Pour bien des analystes et observateurs, turcs compris, cela allait de soi: le président Recep Tayyip Erdoğan allait payer la facture électorale de l’inflation vertigineuse que connaît la Turquie (72,3 % en 2022) et du double séisme du 6 février (plus de 50.000 mortset 3,5 millions de personnes sans domicile). Après tout, n’en était-il pas responsable?
En cause, en effet: sa politique économique hétérodoxe de taux d’intérêt bas malgré l’inflation, et sa politique de construction, clientéliste et corrompue, laissant la porte ouverte à des constructeurs véreux qui ne respectaient pas les normes antisismiques –sans parler d’une gestion des secours défectueuse.
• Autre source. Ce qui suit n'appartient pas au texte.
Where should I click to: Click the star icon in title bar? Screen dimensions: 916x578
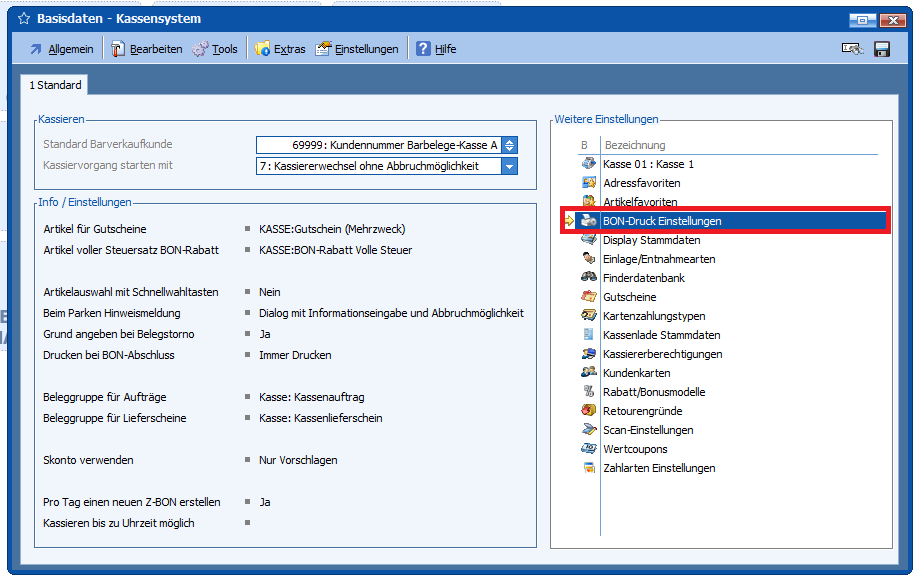(24, 19)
Et pourtant, avec 49,4% des voix face à son rival Kemal Kılıçdaroğlu à l’issue d’un premier tour marqué par une participation élevée, entre 84% et 86% selon le Haut-Comité électoral, le voici favori et presque assuré de sa victoire au second tour de la présidentielle.
Certes, la campagne, tout à son avantage, n’a pas été équitable. Le candidat d’opposition Kemal Kılıçdaroğlu est rarement apparu sur les chaînes de télévision, tandis que Recep Tayyip Erdoğan y était omniprésent.
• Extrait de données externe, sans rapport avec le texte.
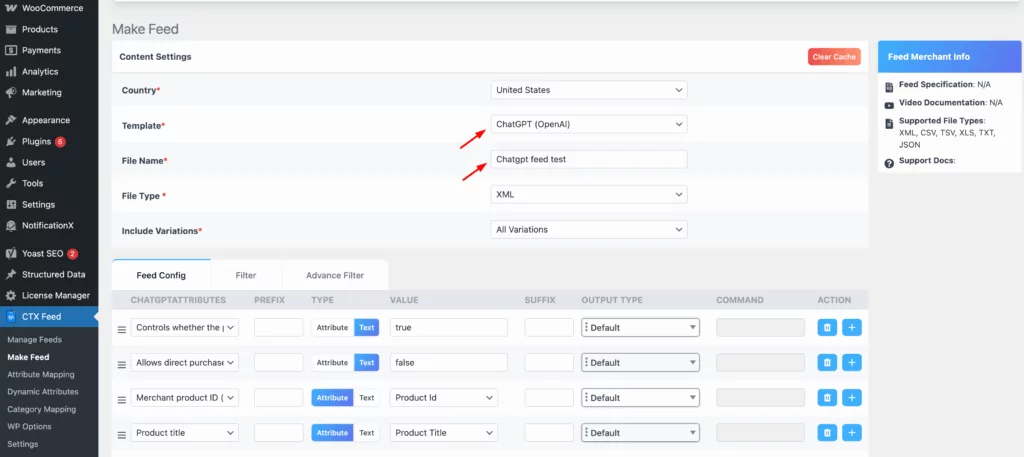Click the drag handle of the Product title row
This screenshot has width=1024, height=457.
[122, 434]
Avec 90% des médias à sa main, le candidat Erdoğan n’a pas non plus hésité à produire de grossiers montages, dont un, diffusé lors de son meeting du 7 mai à Istanbul et à la télévision, qui montre son opposant aux côtes de Murat Karayılan, chef militaire du Parti des travailleurs du Kurdistan (PKK), formation kurde autonomiste, inscrite sur la liste des organisations terroristes en Europe et aux États-Unis. De quoi rebuter sa base, Kurdes anti-PKK compris.
Le président turc a aussi placé les dix provinces touchées par le tremblement de terre sous état d’urgence jusqu’au 8 mai, ce qui veut dire qu’il les a privées de la latitude d’expression et de manifestation qu’une campagne électorale induit. Enfin, les irrégularités n’ont pas manqué: concernant l’inscription des réfugiés du séisme sur les listes électorales, le fait que des ministres se présentent à la députation sans démissionner, et qu’Erdoğan lui-même brigue un troisième mandat, alors que la réforme constitutionnelle de 2017 interdit d’en effectuer plus de deux, pour ne citer que quelques exemples.